Segment Start: Dataset records

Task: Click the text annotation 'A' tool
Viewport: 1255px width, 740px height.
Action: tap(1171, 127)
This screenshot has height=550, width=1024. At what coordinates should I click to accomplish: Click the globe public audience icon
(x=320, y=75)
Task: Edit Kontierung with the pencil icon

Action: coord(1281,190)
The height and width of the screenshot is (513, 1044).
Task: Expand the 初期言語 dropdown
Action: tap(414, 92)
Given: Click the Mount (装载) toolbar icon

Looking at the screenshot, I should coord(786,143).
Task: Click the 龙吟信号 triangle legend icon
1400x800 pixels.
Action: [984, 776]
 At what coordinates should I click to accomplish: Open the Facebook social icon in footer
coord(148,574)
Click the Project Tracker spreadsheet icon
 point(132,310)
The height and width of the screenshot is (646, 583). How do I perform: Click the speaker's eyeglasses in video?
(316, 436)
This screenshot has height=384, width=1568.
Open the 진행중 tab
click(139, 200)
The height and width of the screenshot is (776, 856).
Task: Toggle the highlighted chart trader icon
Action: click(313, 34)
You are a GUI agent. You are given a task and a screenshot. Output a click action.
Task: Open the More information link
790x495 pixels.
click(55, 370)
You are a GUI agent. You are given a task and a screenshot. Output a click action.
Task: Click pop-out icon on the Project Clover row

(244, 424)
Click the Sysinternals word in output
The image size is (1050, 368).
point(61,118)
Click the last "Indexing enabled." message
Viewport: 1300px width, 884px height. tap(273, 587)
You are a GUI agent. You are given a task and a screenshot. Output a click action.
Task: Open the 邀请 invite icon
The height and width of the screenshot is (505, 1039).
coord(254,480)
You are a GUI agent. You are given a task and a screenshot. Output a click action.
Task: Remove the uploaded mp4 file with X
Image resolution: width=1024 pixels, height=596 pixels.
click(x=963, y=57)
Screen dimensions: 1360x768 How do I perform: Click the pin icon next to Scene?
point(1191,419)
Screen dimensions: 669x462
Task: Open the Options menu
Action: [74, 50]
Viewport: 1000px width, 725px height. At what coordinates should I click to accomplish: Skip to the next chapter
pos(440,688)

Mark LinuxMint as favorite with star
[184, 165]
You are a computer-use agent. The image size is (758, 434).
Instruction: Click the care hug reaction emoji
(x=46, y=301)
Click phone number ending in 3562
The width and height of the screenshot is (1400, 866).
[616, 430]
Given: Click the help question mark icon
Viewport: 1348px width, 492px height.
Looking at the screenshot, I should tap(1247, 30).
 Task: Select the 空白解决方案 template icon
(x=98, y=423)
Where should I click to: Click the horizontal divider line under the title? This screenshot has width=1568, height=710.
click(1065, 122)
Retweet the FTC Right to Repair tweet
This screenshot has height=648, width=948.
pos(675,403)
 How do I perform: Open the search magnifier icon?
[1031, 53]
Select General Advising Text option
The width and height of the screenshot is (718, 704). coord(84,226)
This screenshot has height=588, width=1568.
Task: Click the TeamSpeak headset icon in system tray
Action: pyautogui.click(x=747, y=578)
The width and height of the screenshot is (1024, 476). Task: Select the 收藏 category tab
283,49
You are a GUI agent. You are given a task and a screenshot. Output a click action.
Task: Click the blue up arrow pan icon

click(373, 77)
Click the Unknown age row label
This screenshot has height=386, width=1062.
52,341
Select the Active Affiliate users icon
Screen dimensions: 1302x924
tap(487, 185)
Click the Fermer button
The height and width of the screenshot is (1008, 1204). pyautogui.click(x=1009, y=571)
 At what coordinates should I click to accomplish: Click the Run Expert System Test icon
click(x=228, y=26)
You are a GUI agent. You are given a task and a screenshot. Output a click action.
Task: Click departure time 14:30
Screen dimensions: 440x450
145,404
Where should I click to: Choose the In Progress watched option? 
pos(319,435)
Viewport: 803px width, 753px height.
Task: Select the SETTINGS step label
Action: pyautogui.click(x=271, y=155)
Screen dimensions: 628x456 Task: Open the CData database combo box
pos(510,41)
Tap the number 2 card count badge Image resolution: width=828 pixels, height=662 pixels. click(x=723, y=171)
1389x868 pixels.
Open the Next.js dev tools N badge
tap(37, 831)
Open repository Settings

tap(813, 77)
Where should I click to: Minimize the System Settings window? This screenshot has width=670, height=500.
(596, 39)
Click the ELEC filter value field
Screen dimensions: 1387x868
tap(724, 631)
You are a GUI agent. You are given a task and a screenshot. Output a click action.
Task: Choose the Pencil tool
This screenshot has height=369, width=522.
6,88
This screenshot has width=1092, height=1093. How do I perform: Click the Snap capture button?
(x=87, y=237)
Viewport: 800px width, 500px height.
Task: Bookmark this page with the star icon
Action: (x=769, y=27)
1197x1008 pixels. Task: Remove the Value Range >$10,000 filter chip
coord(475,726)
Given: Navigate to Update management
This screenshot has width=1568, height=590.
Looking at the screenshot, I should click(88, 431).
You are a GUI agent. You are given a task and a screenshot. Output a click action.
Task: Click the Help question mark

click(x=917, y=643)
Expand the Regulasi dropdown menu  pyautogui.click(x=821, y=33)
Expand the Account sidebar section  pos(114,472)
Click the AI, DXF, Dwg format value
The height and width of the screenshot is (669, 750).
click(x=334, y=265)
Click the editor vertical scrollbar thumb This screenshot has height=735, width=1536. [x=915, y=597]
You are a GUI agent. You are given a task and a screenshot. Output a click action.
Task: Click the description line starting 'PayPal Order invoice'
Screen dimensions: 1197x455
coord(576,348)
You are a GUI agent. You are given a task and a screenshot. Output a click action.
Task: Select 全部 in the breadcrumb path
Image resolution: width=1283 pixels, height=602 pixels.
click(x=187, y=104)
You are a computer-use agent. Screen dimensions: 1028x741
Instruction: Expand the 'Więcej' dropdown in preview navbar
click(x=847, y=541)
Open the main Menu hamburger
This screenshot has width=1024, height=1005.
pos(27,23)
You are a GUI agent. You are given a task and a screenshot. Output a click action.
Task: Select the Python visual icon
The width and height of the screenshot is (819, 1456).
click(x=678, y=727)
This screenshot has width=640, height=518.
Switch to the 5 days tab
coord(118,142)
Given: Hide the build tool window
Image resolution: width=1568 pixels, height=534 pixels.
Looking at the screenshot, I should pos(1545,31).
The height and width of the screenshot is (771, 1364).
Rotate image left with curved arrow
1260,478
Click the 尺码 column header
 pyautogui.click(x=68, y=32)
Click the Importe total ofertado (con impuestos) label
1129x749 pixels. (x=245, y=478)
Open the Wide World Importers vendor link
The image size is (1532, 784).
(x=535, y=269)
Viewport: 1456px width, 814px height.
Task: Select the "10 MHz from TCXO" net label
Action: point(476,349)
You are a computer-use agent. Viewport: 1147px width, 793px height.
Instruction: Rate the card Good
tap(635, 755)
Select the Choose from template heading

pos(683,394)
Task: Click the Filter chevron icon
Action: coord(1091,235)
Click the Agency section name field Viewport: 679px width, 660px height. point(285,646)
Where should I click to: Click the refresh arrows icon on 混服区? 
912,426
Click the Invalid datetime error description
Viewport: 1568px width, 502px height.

Segment End: Dataset records

Task directions —
Reproduce the material above in full, exactly.

Solution to this exercise —
Task: Click the text annotation 'A' tool
Viewport: 1255px width, 740px height.
Action: tap(1171, 127)
This screenshot has height=550, width=1024. At what coordinates should I click to accomplish: Click the globe public audience icon
(x=320, y=75)
Task: Edit Kontierung with the pencil icon

Action: coord(1281,190)
The height and width of the screenshot is (513, 1044).
Task: Expand the 初期言語 dropdown
Action: tap(414, 92)
Given: Click the Mount (装载) toolbar icon

Looking at the screenshot, I should coord(786,143).
Task: Click the 龙吟信号 triangle legend icon
1400x800 pixels.
Action: [984, 776]
 At what coordinates should I click to accomplish: Open the Facebook social icon in footer
coord(148,574)
Click the Project Tracker spreadsheet icon
 point(132,310)
The height and width of the screenshot is (646, 583). How do I perform: Click the speaker's eyeglasses in video?
(316, 436)
This screenshot has height=384, width=1568.
Open the 진행중 tab
click(139, 200)
The height and width of the screenshot is (776, 856).
Task: Toggle the highlighted chart trader icon
Action: click(313, 34)
You are a GUI agent. You are given a task and a screenshot. Output a click action.
Task: Open the More information link
790x495 pixels.
click(55, 370)
You are a GUI agent. You are given a task and a screenshot. Output a click action.
Task: Click pop-out icon on the Project Clover row

(244, 424)
Click the Sysinternals word in output
The image size is (1050, 368).
point(61,118)
Click the last "Indexing enabled." message
Viewport: 1300px width, 884px height. tap(273, 587)
You are a GUI agent. You are given a task and a screenshot. Output a click action.
Task: Open the 邀请 invite icon
The height and width of the screenshot is (505, 1039).
coord(254,480)
You are a GUI agent. You are given a task and a screenshot. Output a click action.
Task: Remove the uploaded mp4 file with X
Image resolution: width=1024 pixels, height=596 pixels.
click(x=963, y=57)
Screen dimensions: 1360x768 How do I perform: Click the pin icon next to Scene?
point(1191,419)
Screen dimensions: 669x462
Task: Open the Options menu
Action: [74, 50]
Viewport: 1000px width, 725px height. At what coordinates should I click to accomplish: Skip to the next chapter
pos(440,688)

Mark LinuxMint as favorite with star
[184, 165]
You are a computer-use agent. The image size is (758, 434).
Instruction: Click the care hug reaction emoji
(x=46, y=301)
Click phone number ending in 3562
The width and height of the screenshot is (1400, 866).
[616, 430]
Given: Click the help question mark icon
Viewport: 1348px width, 492px height.
Looking at the screenshot, I should tap(1247, 30).
 Task: Select the 空白解决方案 template icon
(x=98, y=423)
Where should I click to: Click the horizontal divider line under the title? This screenshot has width=1568, height=710.
click(1065, 122)
Retweet the FTC Right to Repair tweet
This screenshot has height=648, width=948.
pos(675,403)
 How do I perform: Open the search magnifier icon?
[1031, 53]
Select General Advising Text option
The width and height of the screenshot is (718, 704). coord(84,226)
This screenshot has height=588, width=1568.
Task: Click the TeamSpeak headset icon in system tray
Action: pyautogui.click(x=747, y=578)
The width and height of the screenshot is (1024, 476). Task: Select the 收藏 category tab
283,49
You are a GUI agent. You are given a task and a screenshot. Output a click action.
Task: Click the blue up arrow pan icon

click(373, 77)
Click the Unknown age row label
This screenshot has height=386, width=1062.
52,341
Select the Active Affiliate users icon
Screen dimensions: 1302x924
tap(487, 185)
Click the Fermer button
The height and width of the screenshot is (1008, 1204). pyautogui.click(x=1009, y=571)
 At what coordinates should I click to accomplish: Click the Run Expert System Test icon
click(x=228, y=26)
You are a GUI agent. You are given a task and a screenshot. Output a click action.
Task: Click departure time 14:30
Screen dimensions: 440x450
145,404
Where should I click to: Choose the In Progress watched option? 
pos(319,435)
Viewport: 803px width, 753px height.
Task: Select the SETTINGS step label
Action: pyautogui.click(x=271, y=155)
Screen dimensions: 628x456 Task: Open the CData database combo box
pos(510,41)
Tap the number 2 card count badge Image resolution: width=828 pixels, height=662 pixels. click(x=723, y=171)
1389x868 pixels.
Open the Next.js dev tools N badge
tap(37, 831)
Open repository Settings

tap(813, 77)
Where should I click to: Minimize the System Settings window? This screenshot has width=670, height=500.
(596, 39)
Click the ELEC filter value field
Screen dimensions: 1387x868
tap(724, 631)
You are a GUI agent. You are given a task and a screenshot. Output a click action.
Task: Choose the Pencil tool
This screenshot has height=369, width=522.
6,88
This screenshot has width=1092, height=1093. How do I perform: Click the Snap capture button?
(x=87, y=237)
Viewport: 800px width, 500px height.
Task: Bookmark this page with the star icon
Action: (x=769, y=27)
1197x1008 pixels. Task: Remove the Value Range >$10,000 filter chip
coord(475,726)
Given: Navigate to Update management
This screenshot has width=1568, height=590.
Looking at the screenshot, I should click(88, 431).
You are a GUI agent. You are given a task and a screenshot. Output a click action.
Task: Click the Help question mark

click(x=917, y=643)
Expand the Regulasi dropdown menu  pyautogui.click(x=821, y=33)
Expand the Account sidebar section  pos(114,472)
Click the AI, DXF, Dwg format value
The height and width of the screenshot is (669, 750).
click(x=334, y=265)
Click the editor vertical scrollbar thumb This screenshot has height=735, width=1536. [x=915, y=597]
You are a GUI agent. You are given a task and a screenshot. Output a click action.
Task: Click the description line starting 'PayPal Order invoice'
Screen dimensions: 1197x455
coord(576,348)
You are a GUI agent. You are given a task and a screenshot. Output a click action.
Task: Select 全部 in the breadcrumb path
Image resolution: width=1283 pixels, height=602 pixels.
click(x=187, y=104)
You are a computer-use agent. Screen dimensions: 1028x741
Instruction: Expand the 'Więcej' dropdown in preview navbar
click(x=847, y=541)
Open the main Menu hamburger
This screenshot has width=1024, height=1005.
pos(27,23)
You are a GUI agent. You are given a task and a screenshot. Output a click action.
Task: Select the Python visual icon
The width and height of the screenshot is (819, 1456).
click(x=678, y=727)
This screenshot has width=640, height=518.
Switch to the 5 days tab
coord(118,142)
Given: Hide the build tool window
Image resolution: width=1568 pixels, height=534 pixels.
Looking at the screenshot, I should pos(1545,31).
The height and width of the screenshot is (771, 1364).
Rotate image left with curved arrow
1260,478
Click the 尺码 column header
 pyautogui.click(x=68, y=32)
Click the Importe total ofertado (con impuestos) label
1129x749 pixels. (x=245, y=478)
Open the Wide World Importers vendor link
The image size is (1532, 784).
(x=535, y=269)
Viewport: 1456px width, 814px height.
Task: Select the "10 MHz from TCXO" net label
Action: point(476,349)
You are a computer-use agent. Viewport: 1147px width, 793px height.
Instruction: Rate the card Good
tap(635, 755)
Select the Choose from template heading

pos(683,394)
Task: Click the Filter chevron icon
Action: coord(1091,235)
Click the Agency section name field Viewport: 679px width, 660px height. point(285,646)
Where should I click to: Click the refresh arrows icon on 混服区? 
912,426
Click the Invalid datetime error description
Viewport: 1568px width, 502px height.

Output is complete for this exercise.